Extrait choisi:
↓↓↓

Avec Jean Starobinski, c’est tout un pan de la critique littéraire au XXe siècle qui disparaît, l’école de Genève, celle qu’ont fondée Marcel Raymond, Albert Béguin, Georges Poulet.
Il les citait comme ses maîtres à chaque occasion et tenait à inscrire son travail dans leur continuité. Staro, comme les Genevois l’appelaient amicalement, était aussi une figure familière bien connue qu’on voyait longtemps bouquiner au marché aux Puces de Plainpalais.
Jean Starobinski est né dans cette ville, le 17 novembre 1920. Ses parents avaient quitté la Pologne où les lois antisémites leur interdisaient les études de médecine. Jean Starobinski a grandi dans un milieu cultivé, polyglotte, laïc, que fréquentaient musiciens et artistes. Il évoquait souvent avec bonheur la Maison des petits à Champel, basée sur les préceptes de "L’Emile", où l’on apprenait en chantant et en cultivant son carré de jardin.
Un amoureux de Jean-Jacques Rousseau
C’est peut-être là qu’est né son attachement pour Rousseau, conforté, au cours de ses études de lettres, par l’enseignement de Marcel Raymond. Il fera également des études de médecine, avec une spécialisation en psychiatrie, ce qui donnera à son approche des textes une dimension très large.

↑↑↑

Données fournies:

↓↓↓

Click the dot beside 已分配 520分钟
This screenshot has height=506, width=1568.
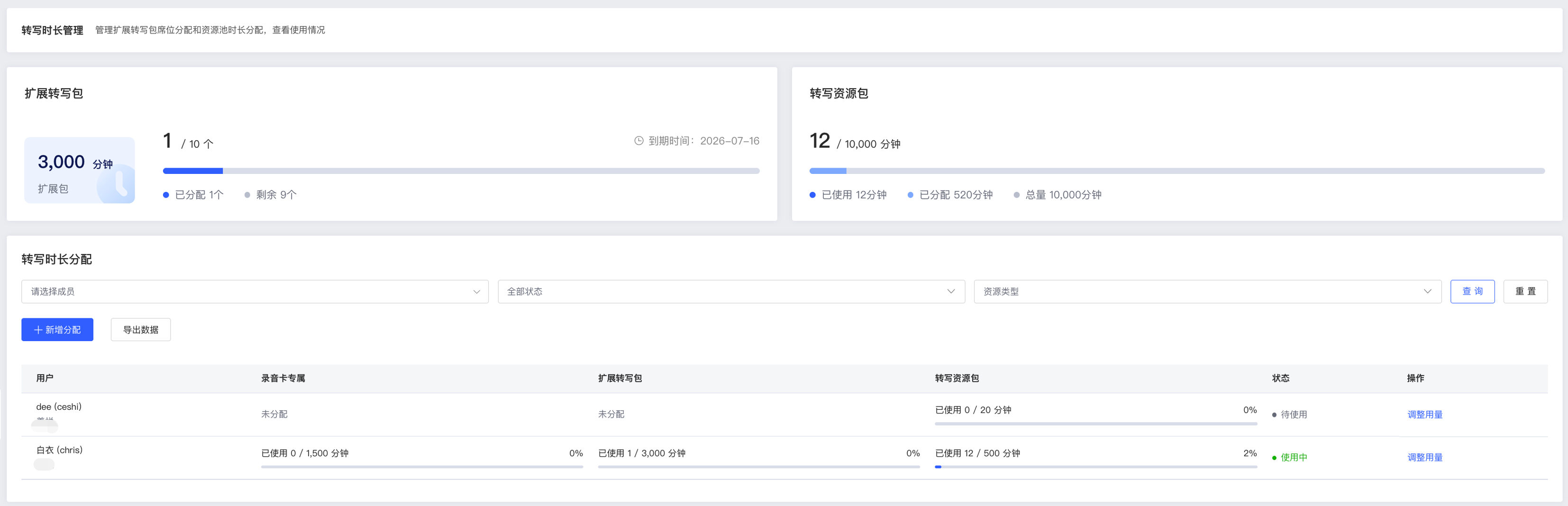click(910, 195)
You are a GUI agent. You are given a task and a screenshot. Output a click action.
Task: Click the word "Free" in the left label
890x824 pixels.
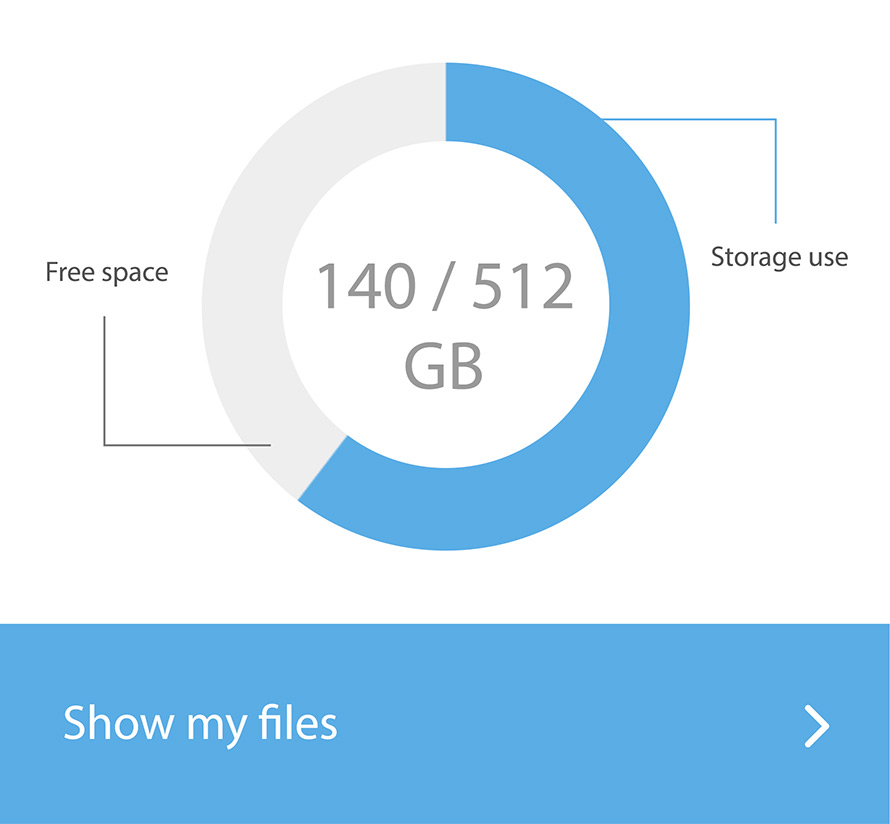[x=70, y=272]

↑↑↑

Consigne A: Donnez les noms des fondateurs de l'école de Genève cités dans l'extrait sur Jean Starobinski.
Consigne B: Écrivez la suite de l'extrait sur Jean Starobinski, en reprenant juste après sa dernière phrase.

Réponse rédigée A: Marcel Raymond, Albert Béguin, Georges Poulet

Réponse rédigée B:
Pendant la guerre, la Suisse romande est le havre de nombreux réfugiés – résistants, juifs, artistes. L’étudiant fait ainsi la connaissance de Pierre-Jean Jouve qui jouera un rôle important dans sa connaissance de la poésie. Il pratique la médecine à Cery, près de Lausanne, sa femme Jaqueline se forme en ophtalmologie. Ils passent tous deux quelques années aux Etats-Unis, à l’université Johns Hopkins à Baltimore où Georges Poulet a invité Starobinski.
En 1957 paraît la thèse de lettres consacrée à Jean-Jacques Rousseau, "La Transparence et l’Obstacle". Un ouvrage qui a fait date. "A partir d’une exigence de réciprocité, Rousseau souhaitait un système politique qui concilierait la liberté de chacun et la volonté de tous. Son éthique voulait que la réciprocité et la subordination ne fussent pas contradictoires", écrivait Jean Starobinski, dans Le Temps du 27 juin 2012.
Explorateur de la mélancolie
Mais le critique a gardé une distance à son héros et s’est intéressé à tous les auteurs des Lumières, particulièrement Diderot. "L'Aufklärung reste le meilleur espoir de paix, de développement de l'homme qu'on puisse conserver. Il n’y a rien à larguer de cet héritage-là", dira-t-il encore.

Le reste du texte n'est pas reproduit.